Solar residential units with batteries only pay this for about 6hours a day in the summer. Low-income who can’t afford solar pay it all day when they’re air-conditioning is peaking out at 4pm.
Trust PG&E, their CEO who just got 40% raise to $39mil a year really cares.
That is the total cost per kWH. How much of that went to spending on the grid? The grid has gone unrenovated for decades. That is a must-do job.
This is like the 2010 October surprise in CT. Some folks were without any power for two weeks in a cold snap. The trees all came down in the lines. Why? Because to save money the Utilities did not up their rates. The utility commission let pruning back the trees fester for years.
After the storm, there was a huge rate increase to afford cutting branches and trees off the power lines.
Now CA needs a lot of grid work. It has to come from somewhere.
The poor do need help.
Middle-class uptake of solar has been huge in CA. Focusing on the poorer working-class families would help the economy in CA more. And it is fair. How many $80k income houses have cushy jobs? How many median-income homes do not have cushy jobs? People shyte on the working poor as if their needs come last. That is a line of BS in our society. The poor can come first.
With the minimum wage in CA being higher than the national average, the poor are not that poor. They can afford solar with decent subsidies. It pays for itself with some planning.
From the original post:
“The state is, at times, generating more solar energy than it can handle. It’s to the point where loads of clean energy are going to waste.”
~ ~ ~ ~ ~ ~
With all of that solar power, you might think that California’s CO2 emissions from the electric power sector have greatly diminished. That would be an incorrect assumption.

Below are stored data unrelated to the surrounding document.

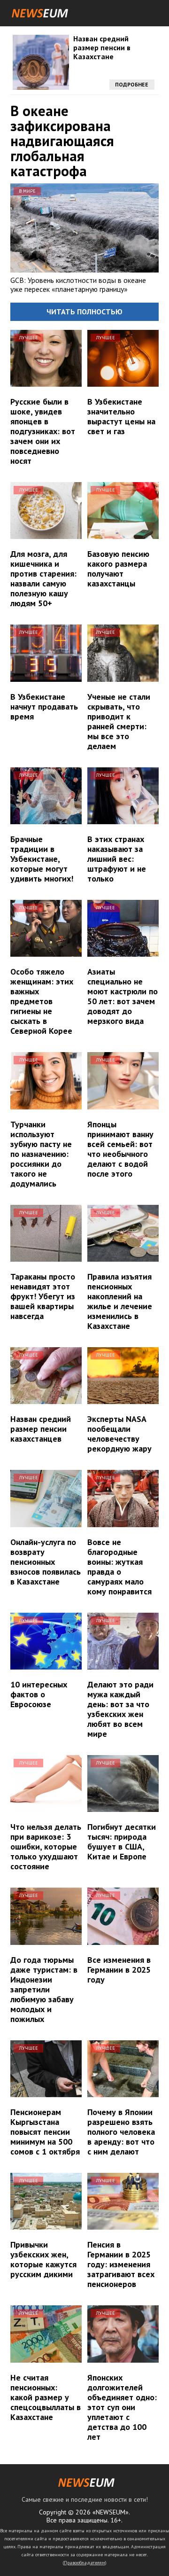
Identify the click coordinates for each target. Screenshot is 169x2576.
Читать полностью (84, 311)
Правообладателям (84, 2563)
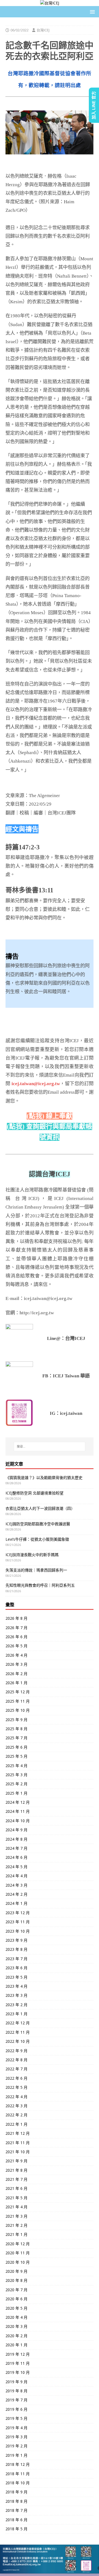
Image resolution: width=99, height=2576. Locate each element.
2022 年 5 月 (17, 2087)
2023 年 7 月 (17, 1958)
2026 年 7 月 (17, 1627)
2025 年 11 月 (18, 1701)
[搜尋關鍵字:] (49, 1446)
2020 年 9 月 (17, 2271)
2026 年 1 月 (17, 1682)
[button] (91, 11)
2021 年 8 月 (17, 2170)
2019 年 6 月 (17, 2409)
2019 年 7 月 (17, 2399)
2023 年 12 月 (18, 1912)
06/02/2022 (19, 30)
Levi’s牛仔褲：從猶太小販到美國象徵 (37, 1539)
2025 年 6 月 (17, 1747)
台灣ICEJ (43, 30)
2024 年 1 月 (17, 1903)
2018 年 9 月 (17, 2491)
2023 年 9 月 (17, 1940)
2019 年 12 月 (18, 2354)
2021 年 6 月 (17, 2188)
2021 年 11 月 (18, 2142)
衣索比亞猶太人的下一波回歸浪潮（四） (40, 1508)
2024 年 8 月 (17, 1839)
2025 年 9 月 (17, 1719)
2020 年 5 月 (17, 2308)
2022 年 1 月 (17, 2124)
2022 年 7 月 (17, 2068)
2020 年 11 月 (18, 2252)
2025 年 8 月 (17, 1728)
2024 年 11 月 (18, 1811)
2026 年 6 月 (17, 1636)
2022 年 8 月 (17, 2059)
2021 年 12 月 (18, 2133)
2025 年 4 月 (17, 1765)
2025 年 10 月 (18, 1710)
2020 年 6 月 (17, 2298)
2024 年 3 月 (17, 1885)
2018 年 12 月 (18, 2464)
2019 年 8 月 (17, 2390)
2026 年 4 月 (17, 1655)
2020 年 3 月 (17, 2326)
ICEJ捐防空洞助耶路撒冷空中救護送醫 (38, 1523)
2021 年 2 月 (17, 2225)
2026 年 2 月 (17, 1673)
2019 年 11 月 (18, 2363)
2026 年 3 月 (17, 1664)
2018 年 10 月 (18, 2482)
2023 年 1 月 (17, 2013)
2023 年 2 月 (17, 2004)
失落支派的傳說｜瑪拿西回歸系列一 (36, 1570)
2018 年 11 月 (18, 2473)
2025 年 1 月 (17, 1793)
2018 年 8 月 (17, 2501)
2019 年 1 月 (17, 2455)
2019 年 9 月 (17, 2381)
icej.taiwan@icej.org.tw (36, 1083)
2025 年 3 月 (17, 1774)
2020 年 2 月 (17, 2335)
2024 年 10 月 (18, 1820)
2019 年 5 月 (17, 2418)
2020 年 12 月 (18, 2243)
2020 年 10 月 (18, 2262)
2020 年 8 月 (17, 2280)
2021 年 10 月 (18, 2151)
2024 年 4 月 (17, 1875)
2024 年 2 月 (17, 1894)
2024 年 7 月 (17, 1848)
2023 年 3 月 (17, 1995)
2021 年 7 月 (17, 2179)
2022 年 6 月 (17, 2078)
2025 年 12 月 (18, 1691)
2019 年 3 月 (17, 2436)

In-state power generation from natural gas is nearly unchanged since 2016. Plus, California still imports power from neighboring states, and some of that power comes from coal-fired power plants.
Below are the California in-state electricity generation numbers for natural gas, wind and solar, for each year listed. The Solar column is the combined large, utility-scale solar PV and solar thermal power plants, plus the estimated generation from smaller rooftop installations. These numbers come from the EIA monthly electricity report (February data, which shows the December year-to-date for the previous two years. I used the most accurate numbers available in this source.)
California generation, gigawatt-hours Year Nat Gas Wind Solar 2014 120,426 12,992 13,793 2015 116,140 12,230 20,829 2016 97,074 13,509 27,037 2017 88,350 12,823 34,958 2018 89,604 14,024 39,904 2019 85,841 13,735 43,493 2020 92,047 13,583 47,680 2021 97,427 15,177 54,712 2022 96,372 14,638 62,910 2023 94,292 14,897 68,816
Notes:
= The decrease in Nat Gas from 2015 to 2016 was largely due to increased generation from hydro resources. Hydro for 2014 and 2015 was unusually low, and then increased in 2016.
= Wind power has not changed much since 2018 or so.
= Solar power has seen the largest, consistent, increases. However, as noted above, this hasn’t caused natural gas to decline much. All of the growth in solar since 2015 has been with solar PV. Solar Thermal is not growing at all, and has actually declined about 20% since 2018.
The increasing dependence on intermittent renewables like wind and solar merely locks the state into future dependence on fossil fuels. This is illustrated in the table above. Solar power has greatly increased, but that hasn’t had much of an effect on natural gas and the CO2 emissions associated with burning that gas.
Sooner or later, people might come to understand what dispatchable power is, and why it is so important. In the mean time, I’m sure the state will continue to build more and more solar, continue to curtail some of that solar, and of course will continue to burn natural gas in order to keep the grid working. Good luck getting to net zero with that plan.
Lastly, with the California EV-only mandate coming in a few years, that will likely cause increased demand on the power grid. That means natural gas will be needed to run the power plants to charge up those EVs at night, when the sun isn’t shining.